I use dilute nitric to remove silver and borax flux from crucibles. I won't say 'all the time', as I've only done it like 4 times total. usually I will just include the silver that's stuck to the crucible in the next batch I make, but when a crucible gets messy enough I'll clean it with dilute nitric (like 1-5%).
I put the crucible in a 1L beaker, cover it with water, add ~10 ml of 70% nitric acid, put it on a hot plate on low. about an hour later, all the silver is in solution, and all the flux is either also in solution or sitting on the bottom as a powder. I'll pour the liquid into another beaker (add copper to cement the silver, then recover it). Then for a rinse: cover the crucible with more water, put on a hot plate on low, wait an hour, decant that water into the 2nd beaker. then a 2nd rinse. It always seems like some water/nitric/silver nitrate soaks into the crucible; rinsing it will dilute that out of it. After this, set the crucible aside to dry at least overnight. Next time you use it to melt silver, heat it up /very/ slowly (until it's above 200ºC).


----------



## TomVader (May 10, 2014)

OK, thanks. I'll try that.


----------



## TomVader (May 14, 2014)

Submerged crucible in dilute copper nitrate/silver nitrate solution. Bubbled away for three days. No noticeable effect on the crucible. Silver is just about gone. Lots of black powder in the bottom of the container, not really sure what it is...


----------



## g_axelsson (May 14, 2014)

TomVader said:


> Submerged crucible in dilute copper nitrate/silver nitrate solution. Bubbled away for three days. No noticeable effect on the crucible. Silver is just about gone. Lots of black powder in the bottom of the container, not really sure what it is...

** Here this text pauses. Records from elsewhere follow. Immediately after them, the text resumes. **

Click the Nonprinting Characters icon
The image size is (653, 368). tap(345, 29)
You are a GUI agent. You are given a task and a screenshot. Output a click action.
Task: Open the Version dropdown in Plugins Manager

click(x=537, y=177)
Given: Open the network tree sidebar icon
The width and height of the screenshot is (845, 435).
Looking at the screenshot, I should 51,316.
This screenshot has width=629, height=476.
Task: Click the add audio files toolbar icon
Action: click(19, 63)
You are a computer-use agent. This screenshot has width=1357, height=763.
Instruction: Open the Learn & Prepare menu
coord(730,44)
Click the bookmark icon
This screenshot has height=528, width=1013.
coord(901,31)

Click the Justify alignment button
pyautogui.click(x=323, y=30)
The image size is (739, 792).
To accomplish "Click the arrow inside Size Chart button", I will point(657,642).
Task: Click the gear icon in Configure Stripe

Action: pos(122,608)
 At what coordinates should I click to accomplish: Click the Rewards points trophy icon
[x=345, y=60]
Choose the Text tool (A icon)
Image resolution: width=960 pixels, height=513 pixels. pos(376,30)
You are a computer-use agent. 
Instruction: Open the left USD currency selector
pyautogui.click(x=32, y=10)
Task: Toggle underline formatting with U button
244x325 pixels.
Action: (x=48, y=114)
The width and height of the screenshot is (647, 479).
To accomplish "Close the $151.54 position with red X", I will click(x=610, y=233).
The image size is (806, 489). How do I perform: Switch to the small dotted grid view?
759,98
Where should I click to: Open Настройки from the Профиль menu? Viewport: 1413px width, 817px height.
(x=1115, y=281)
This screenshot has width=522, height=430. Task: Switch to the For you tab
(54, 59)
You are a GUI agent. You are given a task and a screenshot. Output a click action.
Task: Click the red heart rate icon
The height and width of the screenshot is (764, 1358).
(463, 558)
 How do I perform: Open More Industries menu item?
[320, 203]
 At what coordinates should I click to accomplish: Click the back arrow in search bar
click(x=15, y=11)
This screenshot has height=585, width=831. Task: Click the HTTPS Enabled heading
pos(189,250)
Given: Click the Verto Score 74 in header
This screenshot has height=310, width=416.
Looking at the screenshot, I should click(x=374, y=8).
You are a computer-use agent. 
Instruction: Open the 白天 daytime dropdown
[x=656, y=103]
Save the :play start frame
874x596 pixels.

Why? Where did you read to use copper and silver nitrate? What is it supposed to do?
It doesn't make sense to me.

Göran


----------



## TomVader (May 15, 2014)

The copper nitrate/silver nitrate is from my nitric wash. I'm refining gold. After you treat with nitric the resultant liquid is copper nitrate/ silver nitrate. The nitric acid dissolves the copper and silver that is in your gold alloy, leaving the gold sponge behind. Rather than use clean nitric, I used this mixture to clean my crucible. Since I already had some silver in solution that I was going to recover later, I put it all together into one batch.


----------



## g_axelsson (May 15, 2014)

Then you washed the crucible with nitric acid, which dissolves silver, not silver nitrate which does nothing.

Try to keep the chemistry correct so we don't confuses the newbies. They are so easily confused... 8) 

I would recommend to pre soak the crucible in water before the treatment, to keep down the amount of silver nitrate absorbed into the porous crucible.

Göran


----------



## TomVader (May 15, 2014)

Yes, there was free nitric in my solution. Any idea what the black powder might be? There was a very small graphite stain on the outside of the crucible, but that would not account for even a fraction of one percent of the black powder. Would borax look like a black powder when exposed to nitric acid?


----------